За год до смерти Ивана Ивановича (1358) в Рязань пришел татарский царевич Мамат-Хожа и послал в Москву объявить великому князю, что требуется провести точные и определенные границы между Московской и Рязанской землями («посла царевич… о разъезде земли Рязанские пределы, и межи утвердити нерушимы и непретворимы»). Но Иван Иванович не пустил царевича в свою отчину[234].

В следующем, 1359 г. 13 ноября «благоверный и христолюбивый, и кроткий и тихий и милостивый» Иван Иванович скончался, по обычаю тогдашних князей, в схиме и погребен в Архангельском соборе в Москве[235].
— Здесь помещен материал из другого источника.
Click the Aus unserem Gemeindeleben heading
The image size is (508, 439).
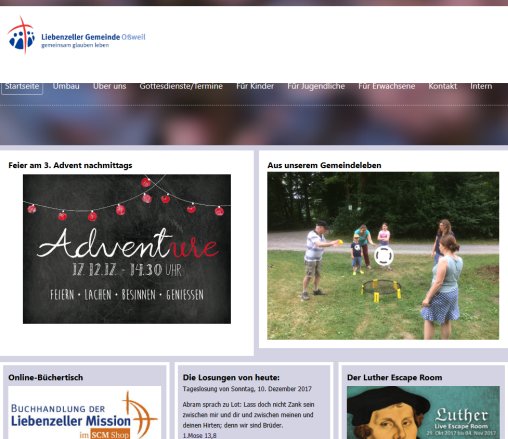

Иван Иванович был женат дважды: а) на княжне Федосье, дочери Димитрия Романовича Брянского, которая через год или год с небольшом умерла; б) на Александре, известной нам только по имени. Дети у Ивана Ивановича были только от второго брака, а именно: Димитрий (Донской) и Иван и неизвестная по имени дочь, выданная в 1356 г. за Гедиминова внука, Димитрия Кориадовича[236]. У великого князя Ивана II Ивановича была еще дочь Марья, бывшая в замужестве за князем Димитрием Михайловичем Боброком-Волынским, одним из героев Куликовской битвы.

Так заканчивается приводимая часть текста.